| TEXT PASSAGE |
● ● ●

Zambia competed at the 2019 African Games held from 19 to 31 August 2019 in Rabat, Morocco. In total, athletes representing Zambia won one gold medal, one silver medal and three bronze medals and the country finished in 24th place in the medal table.

Medal summary

Medal table

|  style="text-align:left; width:78%; vertical-align:top;"|

|  style="text-align:left; width:22%; vertical-align:top;"|

Athletics 

Eight athletes competed in athletics: Lumeka Katundu, Luchembe Kennedy, Hellen Makumba, Agness Mazala, Daniel Mbewe, Suwilanji Theresa Fotwe Mpondela, Rhodah Njobvu and Sydney Siame.

Sydney Siame won the gold medal in the men's 200 metres event.

Luchembe Kennedy competed in the men's 400 metres event. He qualified in the heats to compete in the semifinals.

Hellen Makumba competed in the women's 100 metres and women's 4 × 100 metres relay events. In the 100 metres event she qualified to compete in the semifinals.

Agness Mazala also competed in the women's 100 metres event. She did not qualify to compete in the semifinals.

● ● ●

| COMPLETE THE FOLLOWING |
A - Answer these questions from the passage on Zambia at the 2019 African Games.
(i) In which city and country were the Games held?
(ii) In which event did Sydney Siame win the gold medal?
(iii) Which two events did Hellen Makumba compete in?
B - Write the next part of the passage on Zambia at the 2019 African Games, starting after its final sentence.

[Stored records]
● ● ●

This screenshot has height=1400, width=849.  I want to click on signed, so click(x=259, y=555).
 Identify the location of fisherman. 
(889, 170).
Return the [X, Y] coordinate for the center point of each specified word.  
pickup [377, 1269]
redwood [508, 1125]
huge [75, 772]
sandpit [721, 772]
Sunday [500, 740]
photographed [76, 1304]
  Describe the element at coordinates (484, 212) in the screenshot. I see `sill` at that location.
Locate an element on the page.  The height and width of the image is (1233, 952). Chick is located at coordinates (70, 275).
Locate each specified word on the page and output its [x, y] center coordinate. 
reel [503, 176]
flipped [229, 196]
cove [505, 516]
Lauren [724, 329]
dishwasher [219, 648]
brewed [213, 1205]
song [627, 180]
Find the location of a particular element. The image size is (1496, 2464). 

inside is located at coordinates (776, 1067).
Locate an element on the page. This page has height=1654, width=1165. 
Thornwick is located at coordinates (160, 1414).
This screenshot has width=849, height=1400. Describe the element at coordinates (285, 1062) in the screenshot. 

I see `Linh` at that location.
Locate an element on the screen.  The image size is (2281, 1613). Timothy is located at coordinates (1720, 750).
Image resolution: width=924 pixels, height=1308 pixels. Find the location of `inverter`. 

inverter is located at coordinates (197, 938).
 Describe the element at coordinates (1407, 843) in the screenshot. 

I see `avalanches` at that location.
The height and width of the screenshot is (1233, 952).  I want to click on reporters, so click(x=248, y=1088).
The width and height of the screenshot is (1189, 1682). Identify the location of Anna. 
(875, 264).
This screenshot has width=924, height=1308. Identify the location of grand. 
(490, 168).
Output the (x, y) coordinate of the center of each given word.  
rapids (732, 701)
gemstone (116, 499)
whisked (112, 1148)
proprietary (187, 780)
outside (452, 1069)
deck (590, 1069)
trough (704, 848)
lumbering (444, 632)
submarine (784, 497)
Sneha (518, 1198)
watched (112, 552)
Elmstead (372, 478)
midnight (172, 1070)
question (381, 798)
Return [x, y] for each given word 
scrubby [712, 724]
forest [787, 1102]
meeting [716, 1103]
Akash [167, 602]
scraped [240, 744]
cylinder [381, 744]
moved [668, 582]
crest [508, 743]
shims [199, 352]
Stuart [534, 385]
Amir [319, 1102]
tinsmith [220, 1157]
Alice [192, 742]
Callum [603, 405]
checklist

● ● ●

| ANSWER SET |
A -
(i) Rabat, Morocco
(ii) The men's 200 metres
(iii) The women's 100 metres and the women's 4 × 100 metres relay

B -
Badminton 

Zambia competed in badminton with four players. Kalombo Mulenga won the bronze medal in the men's singles event.

Boxing 

Five athletes were scheduled to compete in boxing: Ben Banda, Mbachi Kaonga, Everisto Mulenga, Benny Sichuundu Muziyo and Nkumbu Silungwe.

Everisto Mulenga won the bronze medal in the men's featherweight (57kg) event.

Chess 

Stanley Boston Chumfwa, Anndrew Kalenda Kayonde, Mwangala Linah Mululu and Makumba Lorita Mwango competed in chess.

Mwango won the silver medal in the women's rapid individual event.

Equestrian 

Ariana Frances Barclay Castle, Diana Dakik, Amber Estelle Homles and Anna Bunty Howard competed in equestrian.

Castle competed in the individual jumping event and Dakik, Homles and Howard competed in both the individual jumping and team jumping events.

Football 

Zambia's women's national football team was scheduled to compete in the women's tournament but withdrew and did not compete in their scheduled matches.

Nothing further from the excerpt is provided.